Energy industry slams Matt Damon fracking film as Hollywood fiction – by Kelly Cryderman and Carrie Tait (Globe and Mail – January 4, 2013)

The Globe and Mail is Canada’s national newspaper with the second largest broadsheet circulation in the country. It has enormous influence on Canada’s political and business elite.

Calgary — A blend of engineering and geology hardly makes for a Hollywood blockbuster. But the latest movie about hydraulic fracturing – yes, there’s more than one out there – has an A-lister taking shots at the controversial practise.

The film – Promised Land , co-written and starring Matt Damon – opens Friday, but the energy industry’s supporters are already fuming over how they have been painted as the bad guy. The movie, they argue, is full of scare-mongering rather than facts. And they say Hollywood has done just the same: made judgment calls without having all the necessary information.

Hollywood has used its broad reach to try to persuade the masses before. James Cameron’s Avatar was interpreted by some as a potshot against the oil-sands industry. Documentaries such as Thank You for Smoking chastized tobacco companies and their lobbyists, and Super Size Me went after fast food businesses. Gasland , released in 2010, criticized natural gas players and famously showed someone lighting tap water on fire. The energy industry, experts say, must battle Promised Land or risk losing ground in the fracking debate. The audience for Promised Land , after all, is full of folks who have not spent years figuring out how guar gum and water can be mixed together to shatter previously impenetrable rocks.

“There’s a lot of misinformation in any story,” Deborah Thompson, principal of communications and executive consultancy DT Communications, said. “It doesn’t matter if it is as contentious as this, in any story for any company, regardless of whatever industry they are in, you have to correct misinformation. While that doesn’t sound terribly Hollywood sexy, that’s what you have to do.”

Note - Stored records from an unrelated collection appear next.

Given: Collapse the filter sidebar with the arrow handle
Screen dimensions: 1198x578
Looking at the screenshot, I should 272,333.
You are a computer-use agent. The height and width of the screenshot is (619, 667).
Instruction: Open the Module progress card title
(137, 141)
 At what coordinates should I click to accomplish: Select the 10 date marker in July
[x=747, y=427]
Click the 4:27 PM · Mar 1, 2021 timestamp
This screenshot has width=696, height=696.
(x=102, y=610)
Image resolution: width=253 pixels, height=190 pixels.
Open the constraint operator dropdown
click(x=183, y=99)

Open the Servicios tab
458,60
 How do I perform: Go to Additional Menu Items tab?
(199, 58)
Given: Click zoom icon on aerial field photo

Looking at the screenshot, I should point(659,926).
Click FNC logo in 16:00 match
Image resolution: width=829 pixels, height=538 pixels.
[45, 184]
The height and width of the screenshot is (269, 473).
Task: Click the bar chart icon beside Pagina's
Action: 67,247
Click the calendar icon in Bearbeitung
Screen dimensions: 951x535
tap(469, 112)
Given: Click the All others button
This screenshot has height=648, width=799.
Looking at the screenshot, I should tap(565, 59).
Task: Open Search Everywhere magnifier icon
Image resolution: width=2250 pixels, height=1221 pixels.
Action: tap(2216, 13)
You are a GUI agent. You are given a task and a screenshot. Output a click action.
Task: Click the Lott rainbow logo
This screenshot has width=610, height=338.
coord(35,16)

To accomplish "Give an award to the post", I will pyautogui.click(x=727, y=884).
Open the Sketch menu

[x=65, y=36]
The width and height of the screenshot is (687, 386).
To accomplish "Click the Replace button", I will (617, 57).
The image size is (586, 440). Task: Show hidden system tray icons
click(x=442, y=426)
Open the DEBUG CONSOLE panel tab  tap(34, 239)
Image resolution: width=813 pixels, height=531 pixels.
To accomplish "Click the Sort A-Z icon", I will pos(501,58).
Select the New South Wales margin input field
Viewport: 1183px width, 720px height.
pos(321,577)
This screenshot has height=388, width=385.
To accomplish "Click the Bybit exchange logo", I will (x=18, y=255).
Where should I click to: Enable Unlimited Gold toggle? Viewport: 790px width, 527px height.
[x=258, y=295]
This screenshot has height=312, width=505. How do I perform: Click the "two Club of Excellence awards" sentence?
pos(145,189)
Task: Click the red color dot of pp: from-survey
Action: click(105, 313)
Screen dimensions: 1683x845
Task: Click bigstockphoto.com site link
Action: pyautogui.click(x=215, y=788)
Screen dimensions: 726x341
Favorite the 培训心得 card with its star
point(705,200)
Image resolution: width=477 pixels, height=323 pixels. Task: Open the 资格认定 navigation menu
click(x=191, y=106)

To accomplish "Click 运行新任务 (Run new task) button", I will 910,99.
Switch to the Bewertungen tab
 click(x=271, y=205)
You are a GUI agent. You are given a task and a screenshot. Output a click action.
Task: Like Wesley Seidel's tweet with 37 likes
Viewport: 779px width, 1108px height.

Fracking is used to extract oil and gas from stubborn rocks. After a hole is drilled, fracking crews inject a mix of water, sand, and chemicals underground, using extremely high pressure to create fissures underground. This frees the trapped hydrocarbons. Concerns over contaminating water and causing earthquakes are among the hot-button concerns.

Oil and gas executives and lobbyists are already on the job when it comes to Promised Land , jumping on the movie’s trailer, which shows a man in a dark pub wearing a ball cap and plain sweater taking the stage with a warning message.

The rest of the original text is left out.